• [Problem description] Each line below must be transcribed with no word changed.

• [Stored data]
——————————

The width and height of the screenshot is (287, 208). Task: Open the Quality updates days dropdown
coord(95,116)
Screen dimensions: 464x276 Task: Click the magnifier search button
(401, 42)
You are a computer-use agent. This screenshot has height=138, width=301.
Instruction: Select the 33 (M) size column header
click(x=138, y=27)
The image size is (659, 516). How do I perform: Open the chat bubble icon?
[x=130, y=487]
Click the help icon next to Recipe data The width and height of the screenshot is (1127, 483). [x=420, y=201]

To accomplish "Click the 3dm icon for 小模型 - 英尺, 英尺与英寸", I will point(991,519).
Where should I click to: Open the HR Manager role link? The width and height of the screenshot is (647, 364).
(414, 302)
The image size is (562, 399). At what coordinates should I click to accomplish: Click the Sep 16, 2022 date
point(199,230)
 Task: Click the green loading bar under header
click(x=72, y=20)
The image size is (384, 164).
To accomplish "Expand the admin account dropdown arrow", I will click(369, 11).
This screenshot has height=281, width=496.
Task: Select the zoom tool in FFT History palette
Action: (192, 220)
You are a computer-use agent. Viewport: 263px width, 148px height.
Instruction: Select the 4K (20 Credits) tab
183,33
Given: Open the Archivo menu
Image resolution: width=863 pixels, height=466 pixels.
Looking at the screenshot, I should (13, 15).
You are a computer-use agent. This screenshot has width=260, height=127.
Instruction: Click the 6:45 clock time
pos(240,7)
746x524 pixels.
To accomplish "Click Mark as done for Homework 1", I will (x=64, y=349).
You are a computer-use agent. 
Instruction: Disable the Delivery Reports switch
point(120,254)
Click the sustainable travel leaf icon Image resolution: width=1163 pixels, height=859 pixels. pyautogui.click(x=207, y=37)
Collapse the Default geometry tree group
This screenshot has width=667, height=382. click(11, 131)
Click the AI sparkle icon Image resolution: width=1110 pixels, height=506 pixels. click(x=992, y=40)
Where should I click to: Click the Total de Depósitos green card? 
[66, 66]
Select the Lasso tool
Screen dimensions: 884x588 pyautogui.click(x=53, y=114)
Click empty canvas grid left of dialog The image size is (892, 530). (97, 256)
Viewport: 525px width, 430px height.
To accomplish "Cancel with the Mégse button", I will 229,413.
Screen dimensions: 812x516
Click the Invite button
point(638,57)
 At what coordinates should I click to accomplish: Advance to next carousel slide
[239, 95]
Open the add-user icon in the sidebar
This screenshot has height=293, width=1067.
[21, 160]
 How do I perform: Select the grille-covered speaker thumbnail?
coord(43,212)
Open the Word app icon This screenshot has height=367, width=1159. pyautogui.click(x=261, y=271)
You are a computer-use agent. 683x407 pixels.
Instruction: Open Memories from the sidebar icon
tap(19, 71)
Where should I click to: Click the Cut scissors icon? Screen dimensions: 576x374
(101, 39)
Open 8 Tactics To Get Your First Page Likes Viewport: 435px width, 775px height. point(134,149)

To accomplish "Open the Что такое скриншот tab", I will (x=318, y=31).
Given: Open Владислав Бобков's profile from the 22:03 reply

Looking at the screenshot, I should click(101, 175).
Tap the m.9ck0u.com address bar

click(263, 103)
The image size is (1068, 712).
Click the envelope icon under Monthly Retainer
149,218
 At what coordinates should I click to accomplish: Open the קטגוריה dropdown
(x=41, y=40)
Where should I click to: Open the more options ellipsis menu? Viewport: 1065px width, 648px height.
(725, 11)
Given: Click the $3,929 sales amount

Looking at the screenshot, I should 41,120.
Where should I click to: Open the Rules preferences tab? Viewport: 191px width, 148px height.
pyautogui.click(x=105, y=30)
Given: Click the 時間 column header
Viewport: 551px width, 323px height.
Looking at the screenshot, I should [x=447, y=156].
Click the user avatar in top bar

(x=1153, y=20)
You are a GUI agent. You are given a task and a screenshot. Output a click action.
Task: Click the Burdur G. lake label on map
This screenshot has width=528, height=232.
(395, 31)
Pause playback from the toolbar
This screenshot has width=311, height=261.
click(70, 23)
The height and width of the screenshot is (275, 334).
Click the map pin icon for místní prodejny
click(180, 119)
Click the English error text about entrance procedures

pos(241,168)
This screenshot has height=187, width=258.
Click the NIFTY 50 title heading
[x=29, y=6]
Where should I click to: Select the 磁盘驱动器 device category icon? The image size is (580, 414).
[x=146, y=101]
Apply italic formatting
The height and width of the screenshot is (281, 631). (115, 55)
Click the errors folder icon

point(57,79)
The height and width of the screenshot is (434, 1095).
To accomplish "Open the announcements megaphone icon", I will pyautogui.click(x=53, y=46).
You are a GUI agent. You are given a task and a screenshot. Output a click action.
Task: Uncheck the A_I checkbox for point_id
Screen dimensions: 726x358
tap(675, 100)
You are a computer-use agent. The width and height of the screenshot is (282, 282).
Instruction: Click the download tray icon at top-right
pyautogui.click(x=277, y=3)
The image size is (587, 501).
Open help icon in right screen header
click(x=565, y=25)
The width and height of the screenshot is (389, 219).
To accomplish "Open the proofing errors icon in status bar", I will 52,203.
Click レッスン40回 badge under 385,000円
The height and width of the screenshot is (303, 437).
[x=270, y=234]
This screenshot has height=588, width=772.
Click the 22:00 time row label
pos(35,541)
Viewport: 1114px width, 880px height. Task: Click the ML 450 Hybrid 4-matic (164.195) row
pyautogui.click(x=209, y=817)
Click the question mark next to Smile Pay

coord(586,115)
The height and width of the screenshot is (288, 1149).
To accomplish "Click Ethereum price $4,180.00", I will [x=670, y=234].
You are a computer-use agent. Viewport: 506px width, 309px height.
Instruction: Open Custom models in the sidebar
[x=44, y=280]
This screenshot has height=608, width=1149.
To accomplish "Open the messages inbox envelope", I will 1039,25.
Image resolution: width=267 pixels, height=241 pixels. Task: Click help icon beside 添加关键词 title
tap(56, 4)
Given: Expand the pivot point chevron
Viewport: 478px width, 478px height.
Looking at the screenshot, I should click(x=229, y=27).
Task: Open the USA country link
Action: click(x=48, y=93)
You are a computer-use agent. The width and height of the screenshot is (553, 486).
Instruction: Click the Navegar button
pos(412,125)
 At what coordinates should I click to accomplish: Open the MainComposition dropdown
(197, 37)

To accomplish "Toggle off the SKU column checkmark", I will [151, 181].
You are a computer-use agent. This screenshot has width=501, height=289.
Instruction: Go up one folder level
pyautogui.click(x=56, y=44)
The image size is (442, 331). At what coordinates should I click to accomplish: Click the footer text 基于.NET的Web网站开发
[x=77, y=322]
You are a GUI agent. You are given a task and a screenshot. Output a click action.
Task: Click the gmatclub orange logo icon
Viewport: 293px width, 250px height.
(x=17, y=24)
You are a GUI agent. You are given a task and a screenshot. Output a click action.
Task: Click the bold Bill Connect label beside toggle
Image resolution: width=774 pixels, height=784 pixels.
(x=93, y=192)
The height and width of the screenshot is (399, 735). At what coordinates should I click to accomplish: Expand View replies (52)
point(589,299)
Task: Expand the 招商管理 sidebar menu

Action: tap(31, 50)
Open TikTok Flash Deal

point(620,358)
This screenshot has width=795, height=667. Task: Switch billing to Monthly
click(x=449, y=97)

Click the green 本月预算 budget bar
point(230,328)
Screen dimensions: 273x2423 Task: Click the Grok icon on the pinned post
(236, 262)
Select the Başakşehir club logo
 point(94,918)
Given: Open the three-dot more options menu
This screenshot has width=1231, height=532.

——————————

• [Your solution]
The width and height of the screenshot is (287, 208). Task: Open the Quality updates days dropdown
coord(95,116)
Screen dimensions: 464x276 Task: Click the magnifier search button
(401, 42)
You are a computer-use agent. This screenshot has height=138, width=301.
Instruction: Select the 33 (M) size column header
click(x=138, y=27)
The image size is (659, 516). How do I perform: Open the chat bubble icon?
[x=130, y=487]
Click the help icon next to Recipe data The width and height of the screenshot is (1127, 483). [x=420, y=201]

To accomplish "Click the 3dm icon for 小模型 - 英尺, 英尺与英寸", I will point(991,519).
Where should I click to: Open the HR Manager role link? The width and height of the screenshot is (647, 364).
(414, 302)
The image size is (562, 399). At what coordinates should I click to accomplish: Click the Sep 16, 2022 date
point(199,230)
 Task: Click the green loading bar under header
click(x=72, y=20)
The image size is (384, 164).
To accomplish "Expand the admin account dropdown arrow", I will click(369, 11).
This screenshot has height=281, width=496.
Task: Select the zoom tool in FFT History palette
Action: (192, 220)
You are a computer-use agent. Viewport: 263px width, 148px height.
Instruction: Select the 4K (20 Credits) tab
183,33
Given: Open the Archivo menu
Image resolution: width=863 pixels, height=466 pixels.
Looking at the screenshot, I should (13, 15).
You are a computer-use agent. This screenshot has width=260, height=127.
Instruction: Click the 6:45 clock time
pos(240,7)
746x524 pixels.
To accomplish "Click Mark as done for Homework 1", I will (x=64, y=349).
You are a computer-use agent. 
Instruction: Disable the Delivery Reports switch
point(120,254)
Click the sustainable travel leaf icon Image resolution: width=1163 pixels, height=859 pixels. pyautogui.click(x=207, y=37)
Collapse the Default geometry tree group
This screenshot has width=667, height=382. click(11, 131)
Click the AI sparkle icon Image resolution: width=1110 pixels, height=506 pixels. click(x=992, y=40)
Where should I click to: Click the Total de Depósitos green card? 
[66, 66]
Select the Lasso tool
Screen dimensions: 884x588 pyautogui.click(x=53, y=114)
Click empty canvas grid left of dialog The image size is (892, 530). (97, 256)
Viewport: 525px width, 430px height.
To accomplish "Cancel with the Mégse button", I will 229,413.
Screen dimensions: 812x516
Click the Invite button
point(638,57)
 At what coordinates should I click to accomplish: Advance to next carousel slide
[239, 95]
Open the add-user icon in the sidebar
This screenshot has height=293, width=1067.
[21, 160]
 How do I perform: Select the grille-covered speaker thumbnail?
coord(43,212)
Open the Word app icon This screenshot has height=367, width=1159. pyautogui.click(x=261, y=271)
You are a computer-use agent. 683x407 pixels.
Instruction: Open Memories from the sidebar icon
tap(19, 71)
Where should I click to: Click the Cut scissors icon? Screen dimensions: 576x374
(101, 39)
Open 8 Tactics To Get Your First Page Likes Viewport: 435px width, 775px height. point(134,149)

To accomplish "Open the Что такое скриншот tab", I will (x=318, y=31).
Given: Open Владислав Бобков's profile from the 22:03 reply

Looking at the screenshot, I should click(101, 175).
Tap the m.9ck0u.com address bar

click(263, 103)
The image size is (1068, 712).
Click the envelope icon under Monthly Retainer
149,218
 At what coordinates should I click to accomplish: Open the קטגוריה dropdown
(x=41, y=40)
Where should I click to: Open the more options ellipsis menu? Viewport: 1065px width, 648px height.
(725, 11)
Given: Click the $3,929 sales amount

Looking at the screenshot, I should 41,120.
Where should I click to: Open the Rules preferences tab? Viewport: 191px width, 148px height.
pyautogui.click(x=105, y=30)
Given: Click the 時間 column header
Viewport: 551px width, 323px height.
Looking at the screenshot, I should [x=447, y=156].
Click the user avatar in top bar

(x=1153, y=20)
You are a GUI agent. You are given a task and a screenshot. Output a click action.
Task: Click the Burdur G. lake label on map
This screenshot has width=528, height=232.
(395, 31)
Pause playback from the toolbar
This screenshot has width=311, height=261.
click(70, 23)
The height and width of the screenshot is (275, 334).
Click the map pin icon for místní prodejny
click(180, 119)
Click the English error text about entrance procedures

pos(241,168)
This screenshot has height=187, width=258.
Click the NIFTY 50 title heading
[x=29, y=6]
Where should I click to: Select the 磁盘驱动器 device category icon? The image size is (580, 414).
[x=146, y=101]
Apply italic formatting
The height and width of the screenshot is (281, 631). (115, 55)
Click the errors folder icon

point(57,79)
The height and width of the screenshot is (434, 1095).
To accomplish "Open the announcements megaphone icon", I will pyautogui.click(x=53, y=46).
You are a GUI agent. You are given a task and a screenshot. Output a click action.
Task: Uncheck the A_I checkbox for point_id
Screen dimensions: 726x358
tap(675, 100)
You are a computer-use agent. The width and height of the screenshot is (282, 282).
Instruction: Click the download tray icon at top-right
pyautogui.click(x=277, y=3)
The image size is (587, 501).
Open help icon in right screen header
click(x=565, y=25)
The width and height of the screenshot is (389, 219).
To accomplish "Open the proofing errors icon in status bar", I will 52,203.
Click レッスン40回 badge under 385,000円
The height and width of the screenshot is (303, 437).
[x=270, y=234]
This screenshot has height=588, width=772.
Click the 22:00 time row label
pos(35,541)
Viewport: 1114px width, 880px height. Task: Click the ML 450 Hybrid 4-matic (164.195) row
pyautogui.click(x=209, y=817)
Click the question mark next to Smile Pay

coord(586,115)
The height and width of the screenshot is (288, 1149).
To accomplish "Click Ethereum price $4,180.00", I will [x=670, y=234].
You are a computer-use agent. Viewport: 506px width, 309px height.
Instruction: Open Custom models in the sidebar
[x=44, y=280]
This screenshot has height=608, width=1149.
To accomplish "Open the messages inbox envelope", I will 1039,25.
Image resolution: width=267 pixels, height=241 pixels. Task: Click help icon beside 添加关键词 title
tap(56, 4)
Given: Expand the pivot point chevron
Viewport: 478px width, 478px height.
Looking at the screenshot, I should click(x=229, y=27).
Task: Open the USA country link
Action: click(x=48, y=93)
You are a computer-use agent. The width and height of the screenshot is (553, 486).
Instruction: Click the Navegar button
pos(412,125)
 At what coordinates should I click to accomplish: Open the MainComposition dropdown
(197, 37)

To accomplish "Toggle off the SKU column checkmark", I will [151, 181].
You are a computer-use agent. This screenshot has width=501, height=289.
Instruction: Go up one folder level
pyautogui.click(x=56, y=44)
The image size is (442, 331). At what coordinates should I click to accomplish: Click the footer text 基于.NET的Web网站开发
[x=77, y=322]
You are a GUI agent. You are given a task and a screenshot. Output a click action.
Task: Click the gmatclub orange logo icon
Viewport: 293px width, 250px height.
(x=17, y=24)
You are a GUI agent. You are given a task and a screenshot. Output a click action.
Task: Click the bold Bill Connect label beside toggle
Image resolution: width=774 pixels, height=784 pixels.
(x=93, y=192)
The height and width of the screenshot is (399, 735). At what coordinates should I click to accomplish: Expand View replies (52)
point(589,299)
Task: Expand the 招商管理 sidebar menu

Action: tap(31, 50)
Open TikTok Flash Deal

point(620,358)
This screenshot has width=795, height=667. Task: Switch billing to Monthly
click(x=449, y=97)

Click the green 本月预算 budget bar
point(230,328)
Screen dimensions: 273x2423 Task: Click the Grok icon on the pinned post
(236, 262)
Select the Başakşehir club logo
 point(94,918)
Given: Open the three-dot more options menu
This screenshot has width=1231, height=532.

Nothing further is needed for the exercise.